For nonbelievers, the peculiar eclecticism of Maestine might be viewed as exercises in religious “kitsch,” an aesthetic category that blurs formal lines between the sacred and the profane. It is often characterised by what intellectuals might regard as hopelessly naive allusions to more formal ecclesiastical aesthetic concepts and interactions. To be sure, the objects displayed in Maestine may not qualify as “high art,” yet they evoke powerful emotional responses from the faithful — heedless of the status codes that define either “art” or the sanctioned expressions of institutional religion.
Neither Sotheby’s nor the Vatican manifests any interest in these shrines. Instead, they speak with enormous eloquence to the private grievings and joys of the families who assemble and maintain them. Which, in the end, is what mattered.
Yet like almost all practices associated with that elusive (and unselfconsciously profound) phenomenon known as “folk culture,” the Maestine are subject to evolution and change. Over time it became increasingly apparent to me that older women had been principally responsible for harvesting wildflowers in the Garfagnana fields and arranging them in the shrines
As the years passed, and the generation born in the early decades of the last century waned, even fervent believers had less time for old traditions They remained ostensibly faithful to the Maestine, but more and more they substituted plastic bouquets for freshly picked flowers. That intense daily moment of thought, contemplation and meditation, capped by the selection of a living bloom and its placement in a shrine, had gradually disappeared: a far more decisive change in the Garfagnana universe than was generally acknowledged.
In the historic center of Barga there are also many of these shrines, somewhat smaller and less elaborate than their rural counterparts, and often inserted into the walls or alcoves of houses. Increasingly, they have essentially become invisible to the town’s inhabitants. Or worse.
One of the older buildings in Barga’s historic center is the former home of Evelina Chiesa. She was among the most celebrated in the centuries-long chronicle of Barghigiani who have portrayed the “Befana:” a rather gruesome but benign witch.
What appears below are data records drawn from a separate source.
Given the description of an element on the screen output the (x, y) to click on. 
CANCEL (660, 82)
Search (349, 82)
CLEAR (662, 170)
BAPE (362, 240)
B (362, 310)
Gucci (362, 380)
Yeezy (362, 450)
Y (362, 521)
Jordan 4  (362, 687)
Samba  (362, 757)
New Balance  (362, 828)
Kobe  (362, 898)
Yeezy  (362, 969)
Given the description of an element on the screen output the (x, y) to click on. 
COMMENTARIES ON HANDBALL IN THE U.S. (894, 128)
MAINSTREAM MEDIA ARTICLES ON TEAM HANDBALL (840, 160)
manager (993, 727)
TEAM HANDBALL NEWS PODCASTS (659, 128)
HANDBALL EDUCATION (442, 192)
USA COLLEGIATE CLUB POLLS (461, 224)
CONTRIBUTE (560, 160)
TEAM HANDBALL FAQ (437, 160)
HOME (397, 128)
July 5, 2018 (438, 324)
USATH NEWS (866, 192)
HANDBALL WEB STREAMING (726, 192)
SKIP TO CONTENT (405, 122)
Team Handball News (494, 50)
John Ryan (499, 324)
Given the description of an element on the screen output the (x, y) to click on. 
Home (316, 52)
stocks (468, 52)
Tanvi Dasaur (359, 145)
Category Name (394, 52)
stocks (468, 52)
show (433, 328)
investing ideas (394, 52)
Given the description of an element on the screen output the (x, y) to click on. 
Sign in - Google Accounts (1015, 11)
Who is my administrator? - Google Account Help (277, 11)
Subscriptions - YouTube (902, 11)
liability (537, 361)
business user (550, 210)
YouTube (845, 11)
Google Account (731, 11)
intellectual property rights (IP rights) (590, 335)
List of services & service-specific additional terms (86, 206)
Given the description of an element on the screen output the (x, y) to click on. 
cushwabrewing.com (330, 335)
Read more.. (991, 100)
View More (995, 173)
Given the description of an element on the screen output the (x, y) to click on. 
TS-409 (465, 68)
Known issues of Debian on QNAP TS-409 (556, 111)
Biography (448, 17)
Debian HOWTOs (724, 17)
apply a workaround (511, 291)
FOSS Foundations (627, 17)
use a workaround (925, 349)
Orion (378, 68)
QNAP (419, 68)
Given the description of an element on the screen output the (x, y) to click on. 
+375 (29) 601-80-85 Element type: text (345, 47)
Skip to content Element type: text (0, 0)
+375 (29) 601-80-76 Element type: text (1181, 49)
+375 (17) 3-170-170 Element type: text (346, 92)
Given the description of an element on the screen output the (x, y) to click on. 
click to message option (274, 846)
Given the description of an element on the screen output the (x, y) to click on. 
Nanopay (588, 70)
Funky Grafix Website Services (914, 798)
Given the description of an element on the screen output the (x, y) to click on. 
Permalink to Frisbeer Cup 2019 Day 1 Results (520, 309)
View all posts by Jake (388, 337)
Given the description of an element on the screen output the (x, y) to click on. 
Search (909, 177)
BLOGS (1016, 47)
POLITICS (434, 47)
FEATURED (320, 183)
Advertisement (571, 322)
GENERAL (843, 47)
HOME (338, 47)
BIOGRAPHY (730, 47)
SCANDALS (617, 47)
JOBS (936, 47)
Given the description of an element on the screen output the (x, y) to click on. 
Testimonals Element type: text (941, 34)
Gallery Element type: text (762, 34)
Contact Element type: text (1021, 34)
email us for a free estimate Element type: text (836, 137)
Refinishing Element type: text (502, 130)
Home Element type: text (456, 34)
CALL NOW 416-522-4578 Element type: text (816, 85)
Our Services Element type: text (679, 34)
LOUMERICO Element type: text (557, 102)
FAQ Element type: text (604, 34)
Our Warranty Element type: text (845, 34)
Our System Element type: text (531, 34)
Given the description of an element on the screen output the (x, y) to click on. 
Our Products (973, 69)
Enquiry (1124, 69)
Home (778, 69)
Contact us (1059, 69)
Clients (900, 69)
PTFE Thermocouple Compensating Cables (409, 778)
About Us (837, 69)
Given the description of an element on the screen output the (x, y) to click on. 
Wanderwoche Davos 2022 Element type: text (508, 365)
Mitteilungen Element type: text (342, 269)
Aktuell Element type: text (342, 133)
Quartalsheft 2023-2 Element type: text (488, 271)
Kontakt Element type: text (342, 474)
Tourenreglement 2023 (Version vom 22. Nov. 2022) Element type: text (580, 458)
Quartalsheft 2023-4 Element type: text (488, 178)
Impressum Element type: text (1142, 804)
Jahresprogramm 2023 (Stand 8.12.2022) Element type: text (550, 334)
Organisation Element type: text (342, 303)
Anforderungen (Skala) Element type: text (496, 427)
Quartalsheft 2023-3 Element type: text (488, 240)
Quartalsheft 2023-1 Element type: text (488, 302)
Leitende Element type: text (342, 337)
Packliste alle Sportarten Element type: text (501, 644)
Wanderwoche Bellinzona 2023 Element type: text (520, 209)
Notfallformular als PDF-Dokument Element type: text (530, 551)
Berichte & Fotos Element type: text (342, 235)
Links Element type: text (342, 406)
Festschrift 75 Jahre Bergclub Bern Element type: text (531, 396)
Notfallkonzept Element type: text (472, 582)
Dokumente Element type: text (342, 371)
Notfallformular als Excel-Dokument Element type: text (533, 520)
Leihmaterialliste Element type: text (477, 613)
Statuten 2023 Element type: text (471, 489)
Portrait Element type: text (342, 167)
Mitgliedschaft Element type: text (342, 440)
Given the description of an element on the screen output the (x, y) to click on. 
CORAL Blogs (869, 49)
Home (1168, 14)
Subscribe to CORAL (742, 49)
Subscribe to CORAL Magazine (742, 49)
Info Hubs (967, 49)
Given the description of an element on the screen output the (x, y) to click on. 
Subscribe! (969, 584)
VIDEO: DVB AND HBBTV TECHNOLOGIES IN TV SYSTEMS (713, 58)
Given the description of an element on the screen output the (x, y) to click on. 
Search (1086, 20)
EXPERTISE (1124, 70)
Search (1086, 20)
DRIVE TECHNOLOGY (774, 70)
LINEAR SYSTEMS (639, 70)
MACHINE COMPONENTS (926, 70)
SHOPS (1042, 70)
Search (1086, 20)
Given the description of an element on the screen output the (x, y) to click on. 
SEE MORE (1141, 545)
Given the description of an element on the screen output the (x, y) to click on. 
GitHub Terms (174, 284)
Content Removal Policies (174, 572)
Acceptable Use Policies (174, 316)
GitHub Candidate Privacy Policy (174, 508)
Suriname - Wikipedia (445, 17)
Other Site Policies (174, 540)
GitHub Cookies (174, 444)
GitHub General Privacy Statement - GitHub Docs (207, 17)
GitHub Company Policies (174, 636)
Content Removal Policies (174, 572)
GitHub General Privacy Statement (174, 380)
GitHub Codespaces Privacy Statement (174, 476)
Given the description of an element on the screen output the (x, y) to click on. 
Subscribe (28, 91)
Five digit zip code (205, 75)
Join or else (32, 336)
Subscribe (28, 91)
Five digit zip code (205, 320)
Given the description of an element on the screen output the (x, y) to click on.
She leads a parade of costumed followers through the old town’s piazze each January 6 — the Christian feast of the Epiphany that accounts for her name — in search of children worthy of the gifts she carries. The Chiesa family residence had been empty for some time since her death, and gradually become derelict, attracting the attention of vandals who sprayed painted slogans across the walls, broke the windows, and damaged the small Maestina installed on the facade of an upper storey.
In effect, Evelina Chiesa’s abandoned home was the melancholy starting point for this book.
I decided to initiate a kind of experiment in attempted cultural renewal or reversal , first removing the broken and smashed Madonna from the shrine. Then, keeping in mind the Garfagnana women for whom the Maestine was the traditional focal point for a daily moment of contemplation and reflection, I too decided to make my homage a daily event.
Each day, I leaned a ladder against Evelina the Befana’s wall, climbed up and replaced the previous day’s Madonna with a new one. Back in my studio, using whatever materials I could find, I remade the older Madonna into a yet another new version for the following day.
I conducted this daily ritual over a period of 360 days — 5 days of the full year were lost to lockdowns during the Covid epidemic — constructing 360 different Madonnas.